[Collected data entries]
##############################

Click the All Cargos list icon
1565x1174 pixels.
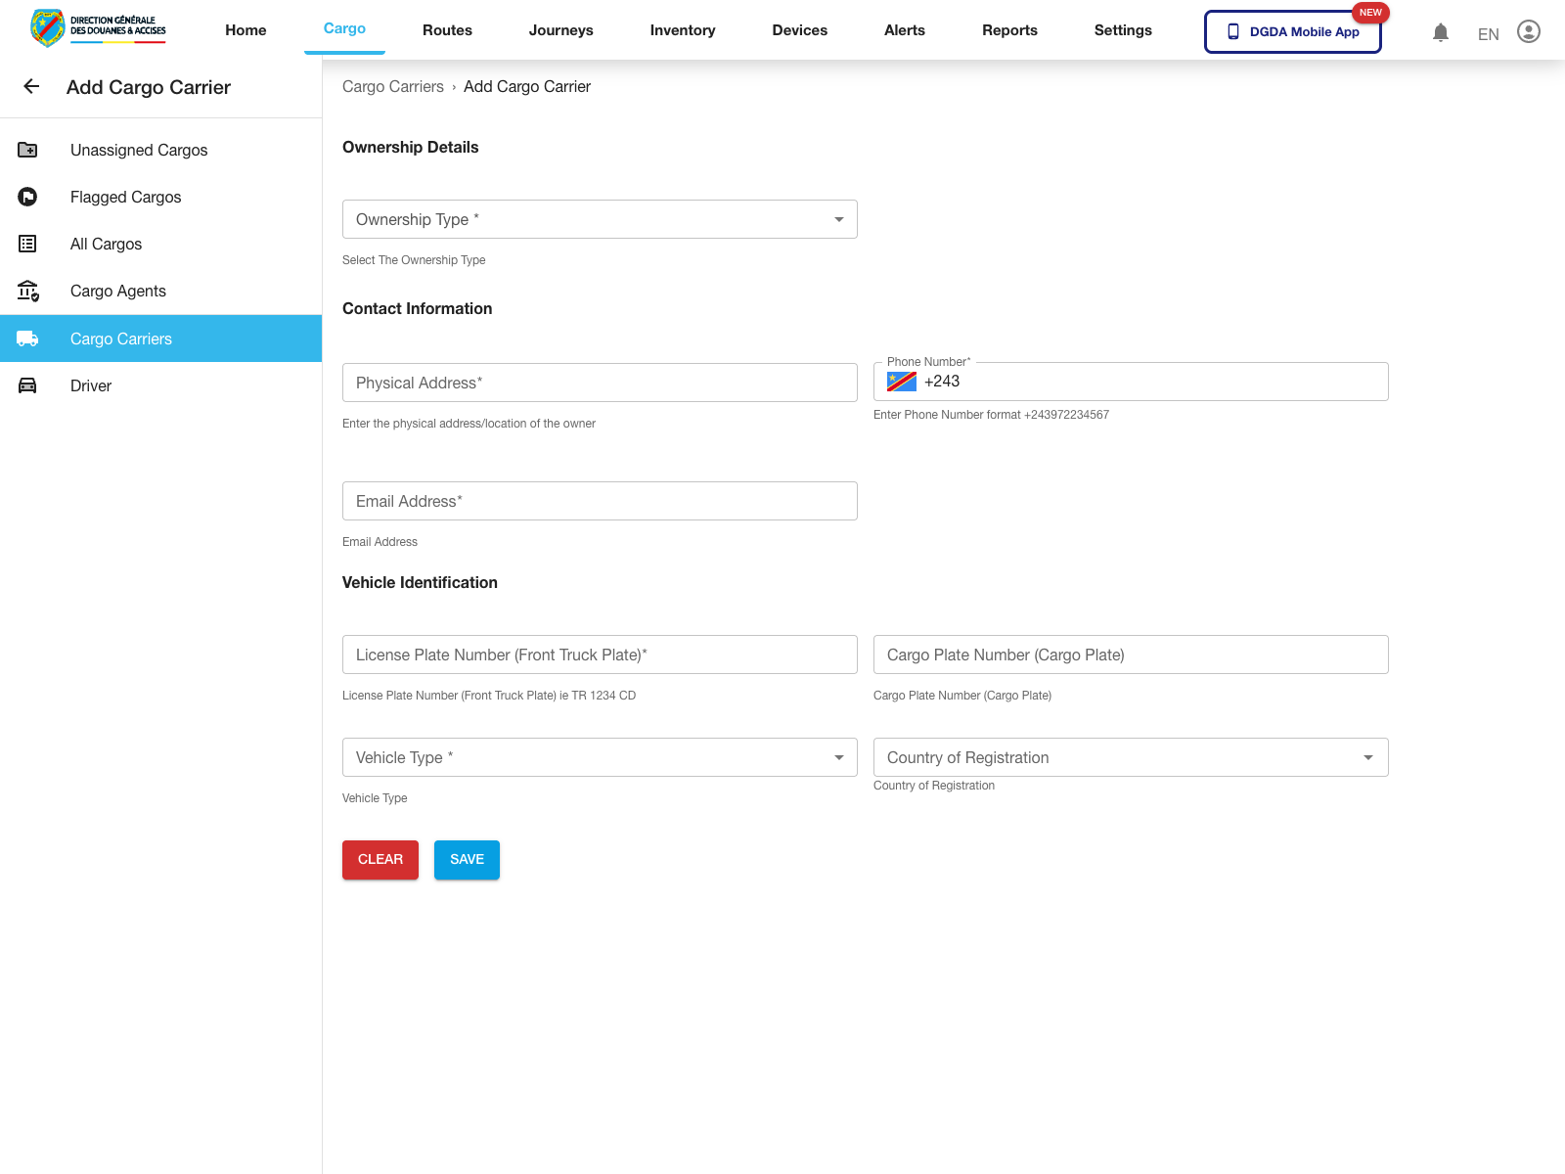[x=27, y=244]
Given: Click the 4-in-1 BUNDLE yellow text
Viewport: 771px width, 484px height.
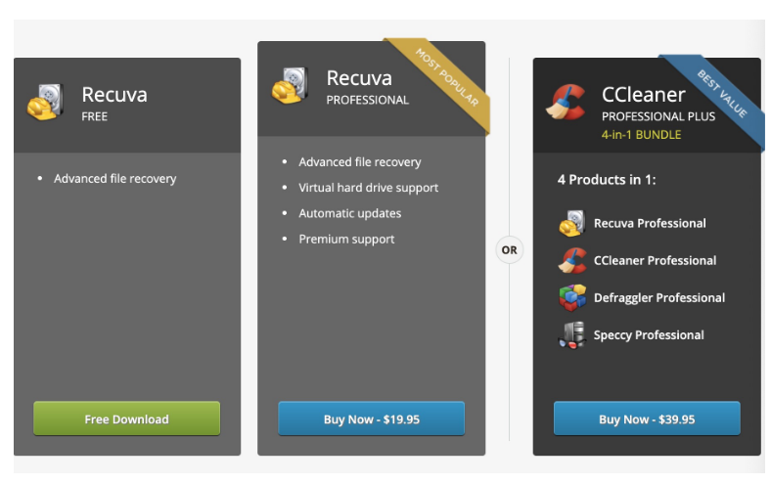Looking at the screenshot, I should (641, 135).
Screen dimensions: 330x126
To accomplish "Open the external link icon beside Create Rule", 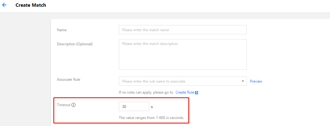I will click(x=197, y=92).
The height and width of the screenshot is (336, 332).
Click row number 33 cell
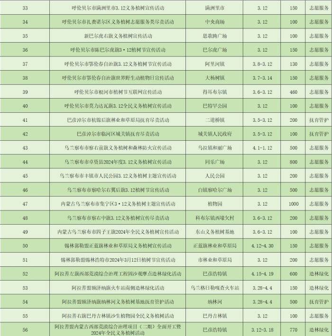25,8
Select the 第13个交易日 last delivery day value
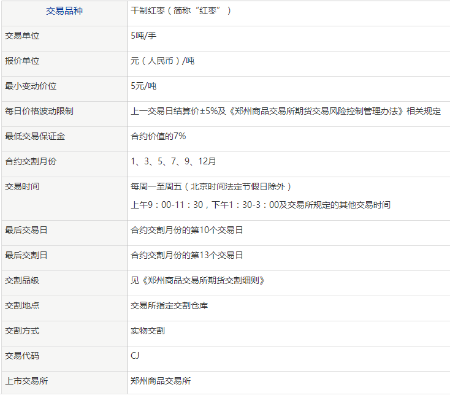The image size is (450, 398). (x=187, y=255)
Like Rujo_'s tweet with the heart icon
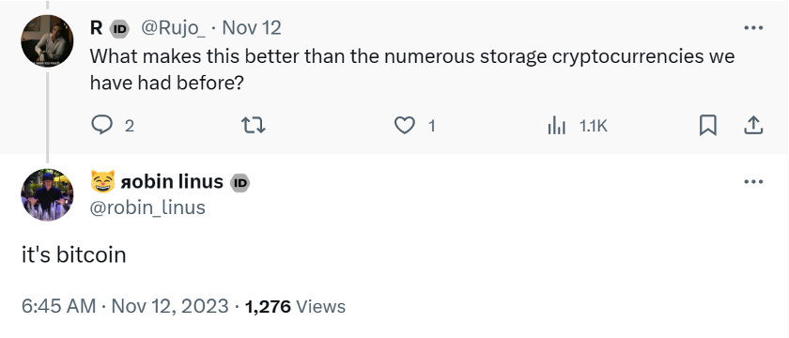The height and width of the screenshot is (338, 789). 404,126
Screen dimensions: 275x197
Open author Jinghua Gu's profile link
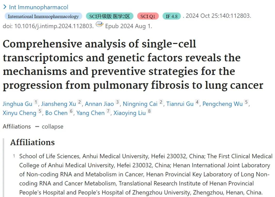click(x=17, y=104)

##############################

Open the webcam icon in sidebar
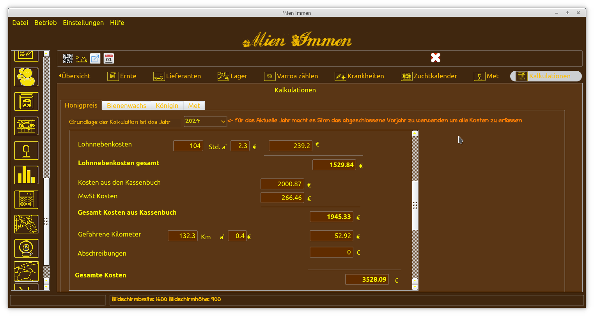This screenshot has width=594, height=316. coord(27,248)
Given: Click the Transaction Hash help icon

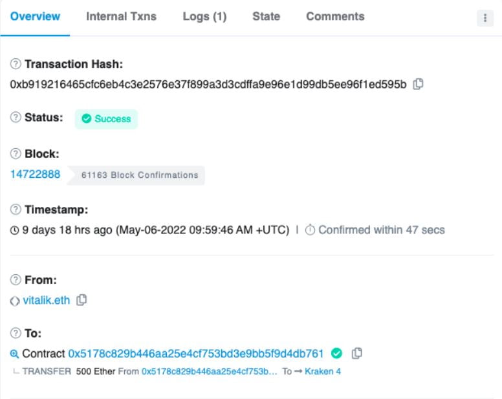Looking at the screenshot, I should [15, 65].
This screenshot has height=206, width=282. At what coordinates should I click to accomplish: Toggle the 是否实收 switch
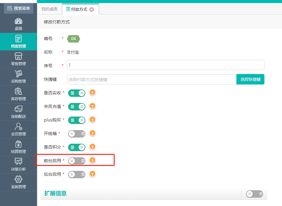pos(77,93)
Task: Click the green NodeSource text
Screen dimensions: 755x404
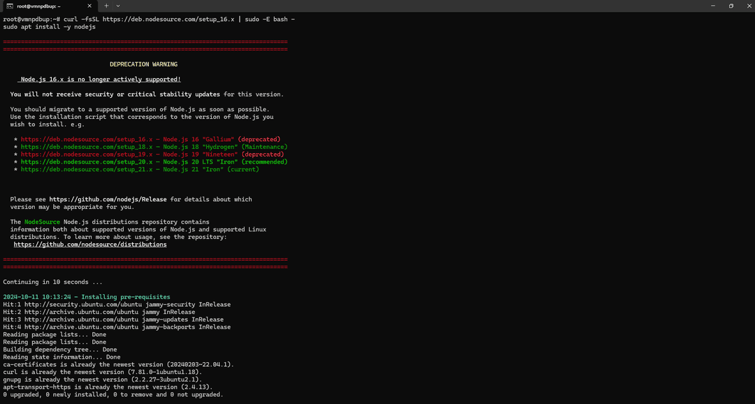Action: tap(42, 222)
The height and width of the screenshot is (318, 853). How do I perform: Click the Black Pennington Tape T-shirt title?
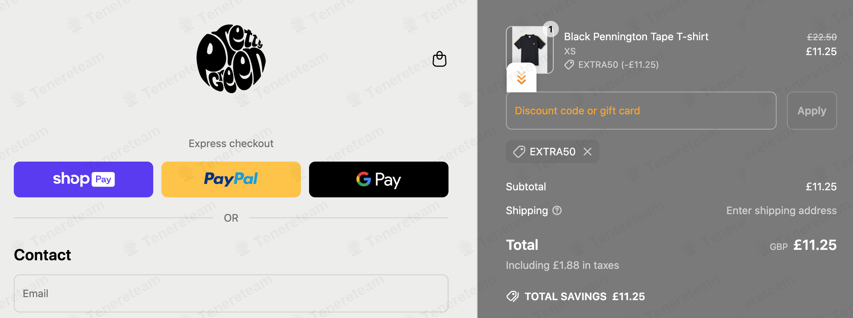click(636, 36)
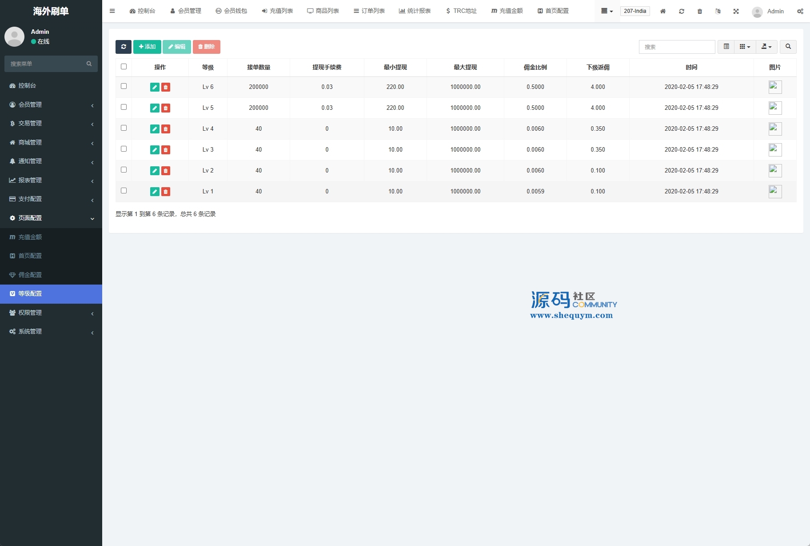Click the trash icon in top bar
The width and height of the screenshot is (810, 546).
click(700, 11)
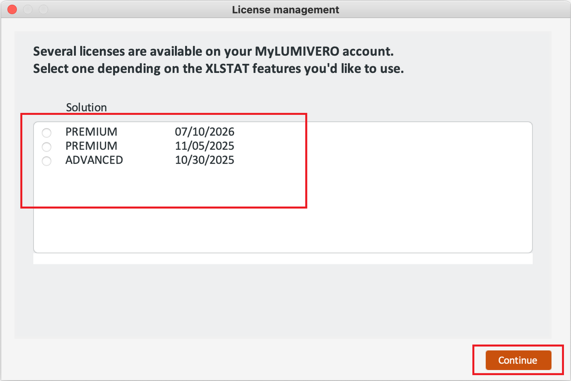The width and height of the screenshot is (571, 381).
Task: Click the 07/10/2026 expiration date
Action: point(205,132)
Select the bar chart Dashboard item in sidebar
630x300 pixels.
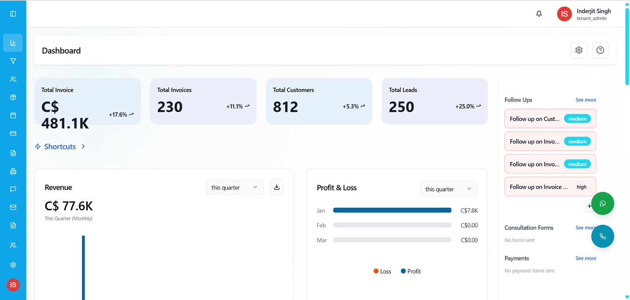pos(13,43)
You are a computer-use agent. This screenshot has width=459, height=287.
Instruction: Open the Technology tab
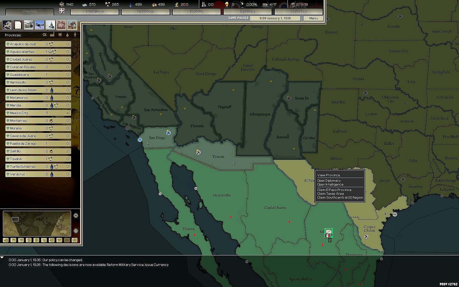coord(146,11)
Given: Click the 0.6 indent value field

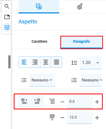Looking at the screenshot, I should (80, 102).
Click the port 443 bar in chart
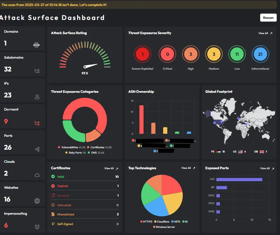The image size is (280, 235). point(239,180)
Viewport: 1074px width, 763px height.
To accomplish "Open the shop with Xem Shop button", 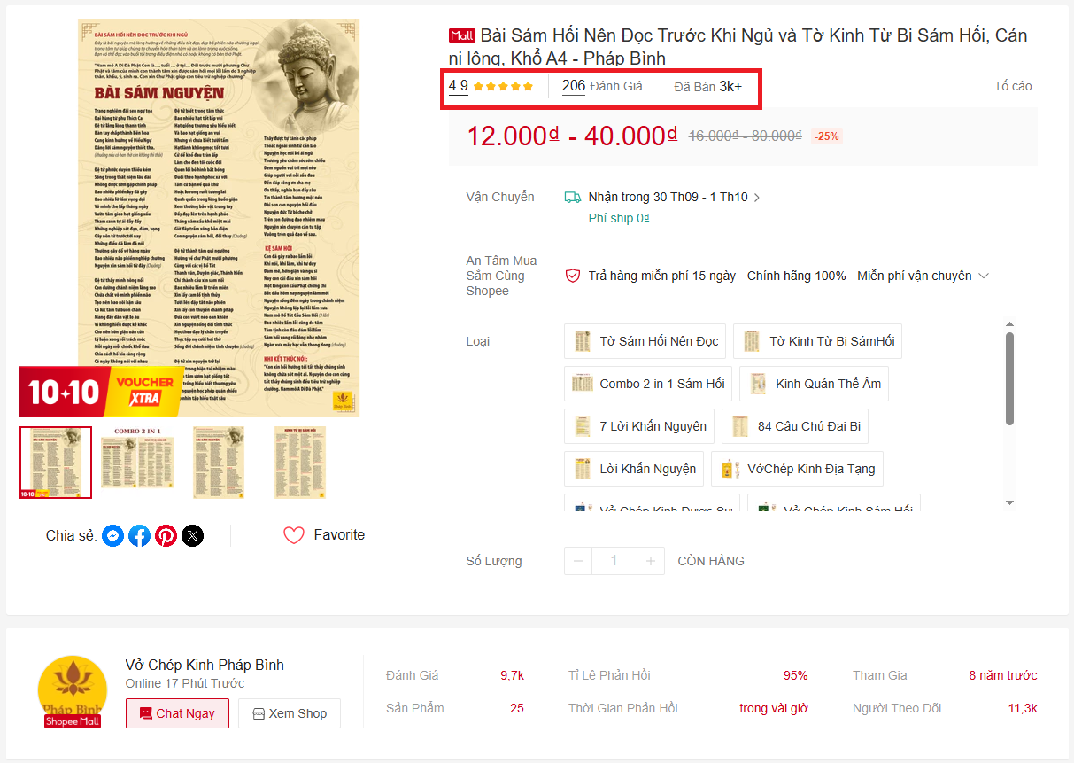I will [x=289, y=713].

##############################

* _HOW TO COMPLETE THIS TASK_: Among the entries above, find every line holding "text" and copy it.

* _ANSWER TO THIS EXERCISE_:
Given: Click the 4-in-1 BUNDLE yellow text
Task: Click the green NodeSource text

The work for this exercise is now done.